La memoria es una cuestión subjetiva, particular, no es un conocimiento efectivo del pasado. La memoria no conduce a un conocimiento objetivo. La historia es un conocimiento crítico y tiene que ser crítico para ofrecer una interpretación basada en el conocimiento, no en el recuerdo. Puede ser que yo reivindique la memoria de alguien, pero al hacerlo no estoy haciendo historia, no contribuyo al conocimiento.

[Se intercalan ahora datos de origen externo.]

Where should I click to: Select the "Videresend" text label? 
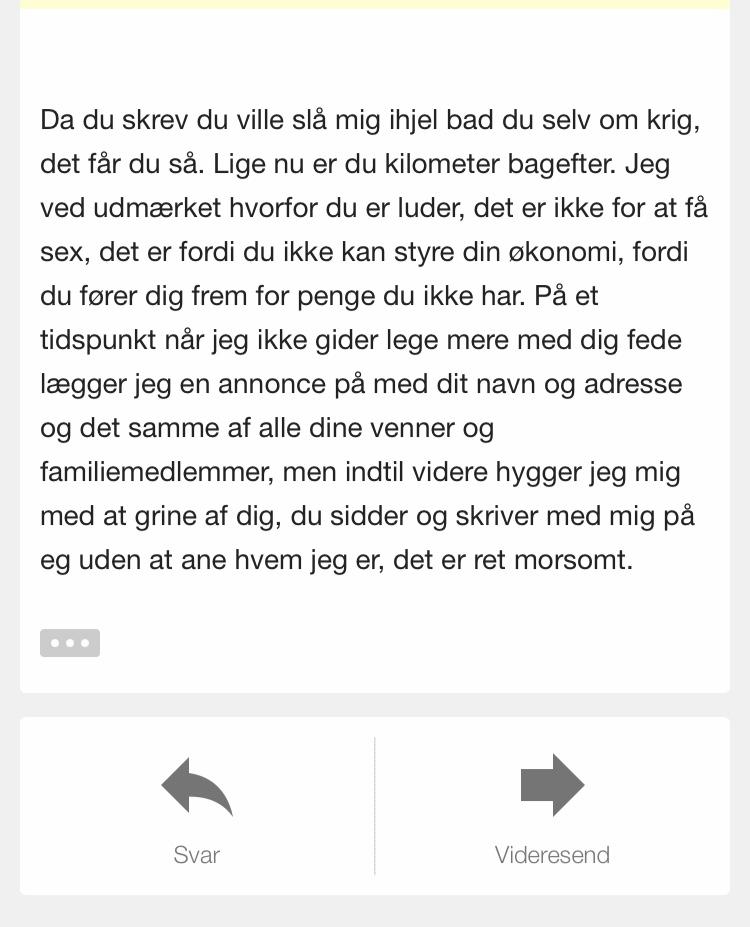pyautogui.click(x=552, y=855)
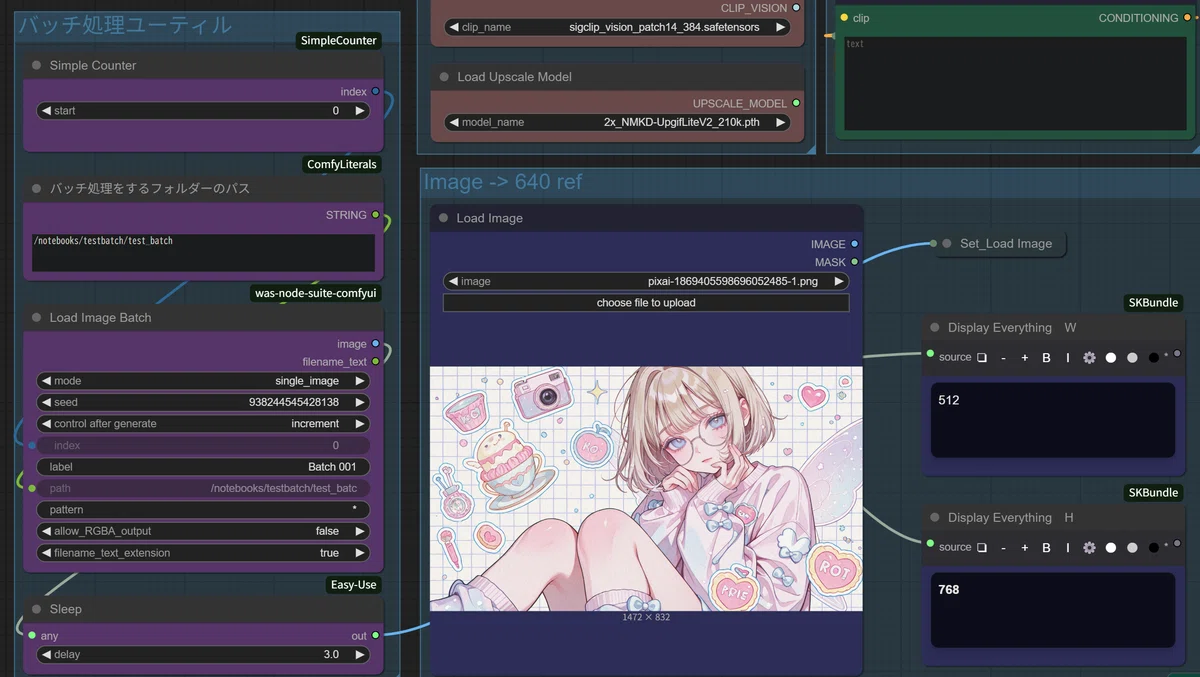
Task: Collapse the Load Image node via its dot
Action: point(443,218)
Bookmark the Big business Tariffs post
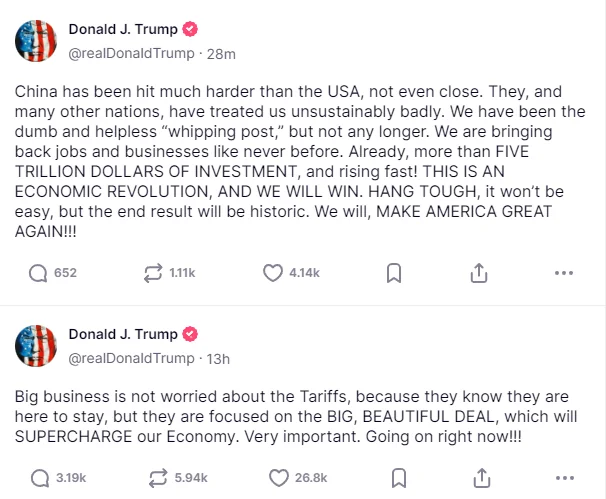Viewport: 606px width, 499px height. (394, 476)
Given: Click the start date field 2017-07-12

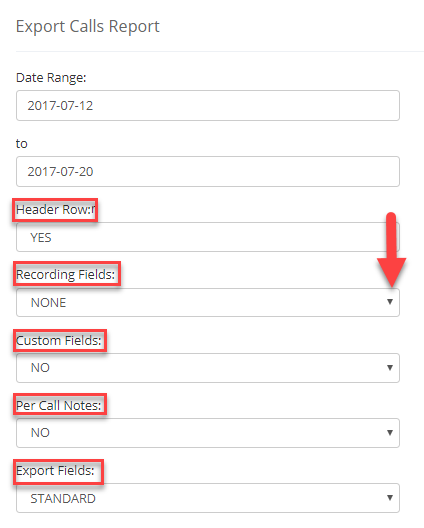Looking at the screenshot, I should [208, 105].
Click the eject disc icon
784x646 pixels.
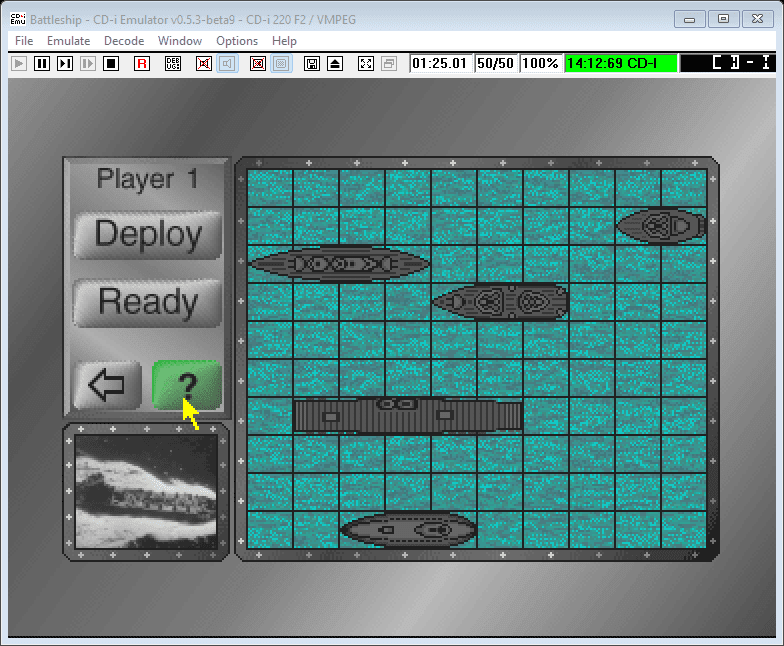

Contribuyo a otra cosa, que puede ser la reparación de una injusticia, o puede ser el mantener vivo el recuerdo de alguien, pero no al conocimiento. Esto es otra cosa. Uno puede tener una memoria de lo que le ha pasado a mi padre o a cualquier padre o al abuelo y reivindicar esa memoria. Pero es que hubo otros padres y otros abuelos que pasaron otras cosas.

 

Cuando la historia se convierte en objeto de lucha política deja de ser historia. Pasa a ser un instrumento del combate político.

 

Nuestra universidad ¿es bien conocida? ¿Qué percibe cuando usted dice que es catedrático de la UNED?

 

Los colegas a los que encuentro en coloquios suponen que me puedo dedicar a la investigación más que ellos. Yo le estoy enormemente agradecido a esta universidad. Tenemos una biblioteca central estupenda en la que se puede encontrar muchas obras, con presupuesto para la compra de libros y colecciones de revistas incluso pasadas o microfilmadas, el personal es cualificado, la atención es estupenda... Facilita mucho la investigación contar con una biblioteca como la nuestra, no cabe duda. Es increíble que una universidad presencial con medios no tenga grandes bibliotecas centrales, que carezcan de este tipo de instrumento para la investigación.

 

¿Cree que nuestra universidad podría ser más viva, con encuentros, coloquios... que acerquen temas como los que usted investiga, que ven la luz en forma de obras densas, de difícil acceso para un público más amplio al que podría resultar interesante?

 

Yo creo que hay muchos coloquios, también en nuestra universidad. En general el mundo universitario español tiene demasiados coloquios y encuentros. Hay una oferta muy amplia, con muchas posibilidades y un buen nivel. A veces he oído denostar a la universidad española. En el terreno que conozco la universidad española está a un nivel espléndido. Hay mucha gente investigando. El problema que tenemos es que una persona puede emplear cinco, seis años e hacer una magnífica investigación. Ha empleado tantos años de su vida y luego tiene pocas posibilidades de mantenerse y puede ser un esfuerzo perdido. El nivel de tesis doctorales, de las comunicaciones y ponencias que se presentan a coloquios es de una calidad notable, que no envidia nada a lo que se hace por ahí fuera.

 

 

¿Cuándo dice que un investigador tiene pocas posibilidades de mantenerse se está refiriendo a escasez de salidas profesionales?

 

Hablo de que un joven investigador en el terreno de la historia que dedica años a un tema especializado para lo que se está preparando realmente es para seguir en la universidad y como investigador. Ahí es donde hay pocas oportunidades.

 

El problema de la universidad española es el problema de la selección del profesorado. La disparatada LOU lo que ha hecho ha sido agravar los problemas de selección del profesorado, como era previsible porque se puso una ley sin pensar cuál iba a ser el resultado. No soy arbitrista pero creo la selección del profesorado merecía un libro blanco, cómo se van pasando los diversos grados, cómo están funcionado este sistema de habilitación, que no evita lo que tanto se pretendía combatir: la famosa endogamia.

 

¿Qué le han dicho sus colegas sobre su premio?

 

Pues he recibido muchas y muy cordiales felicitaciones, y eso es motivo de gran satisfacción.